Setting / World Building
The world is a flat disc, suspended on the backs of four giant elephants that stand on the shell of a giant turtle as it flies through space. When I first heard of that I was immediately sold. I love fantastical settings and nothing is more fantastical than Pratchett's universe. A lot of fantasy tries to meld itself with our reality, portraying a world that is only slightly different from ours. If it weren't for magic or dragons or elves or whatnot, you could think you were on Earth. Pratchett will have none of that: the world is flat, a disc; it spins and a tiny Sun and Moon (about a mile across) orbit the turtle bringing light to the Discworlders. Naturally, you can fall of the edge, and indeed there is a constant fall of water at the Rimwall. Where does the water go and how come the oceans haven't drained off the disc? Easy: this is fantasy, it doesn't have to make sense. When in doubt, blame it on magic.

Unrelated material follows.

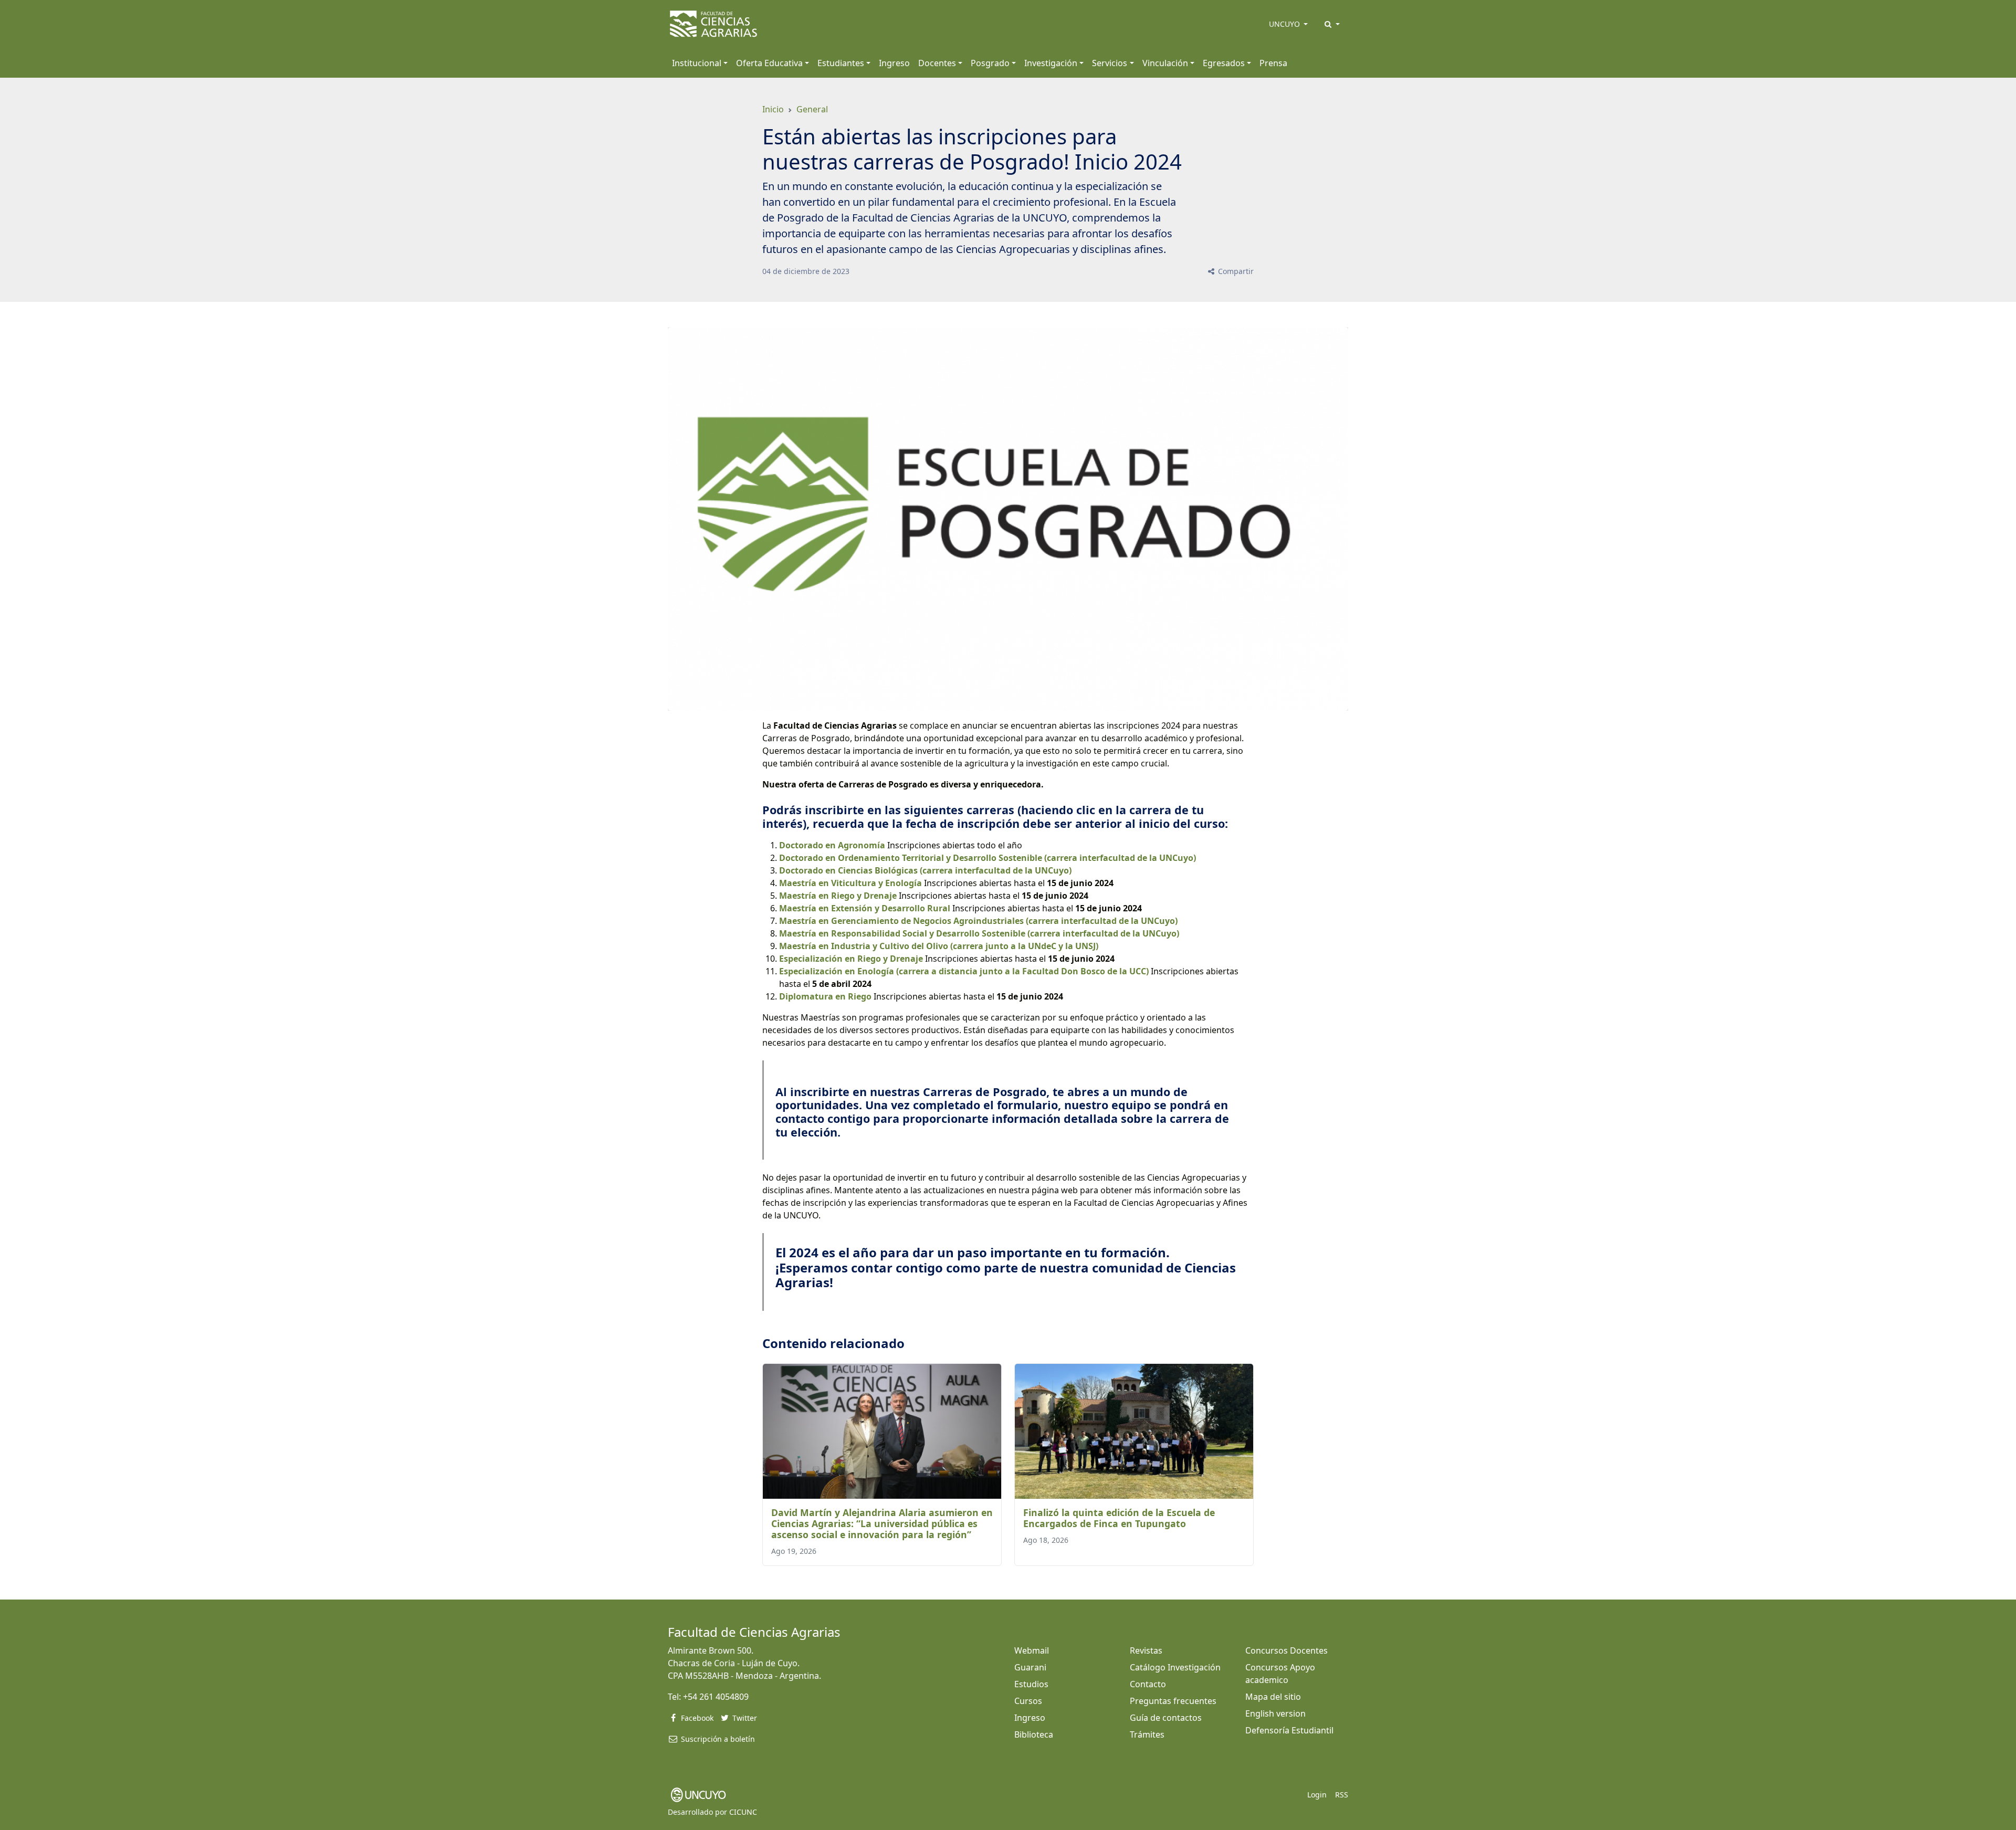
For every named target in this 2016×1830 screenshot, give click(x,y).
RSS (1341, 1795)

Despite the amazingly crazy setting, the world does have its internal consistency. Magic is commonplace and the number 8 holds an important place in magical societies. The eighth color, octarine, is the color of magic and is ever present, for those who can see it at least, when magical things are afoot. We are told that one of the eight Great Spells is looked into Rincewind's mind, something that will become more important in the following book, The Light Fantastic.
The book is good and probably serves as an excellent introduction to the Discworld universe (though if there's a better book to start with, please let us know in the comments). It's funny and witty and a very light read. While it's a good book, I personally prefer darker, longer, and more serious books. Hence, it didn't end up among my Top 5 of 2012. And yet I would still recommend the book for those looking for a light read and will certainly be catching up on the rest of the Discworld novels throughout the following years.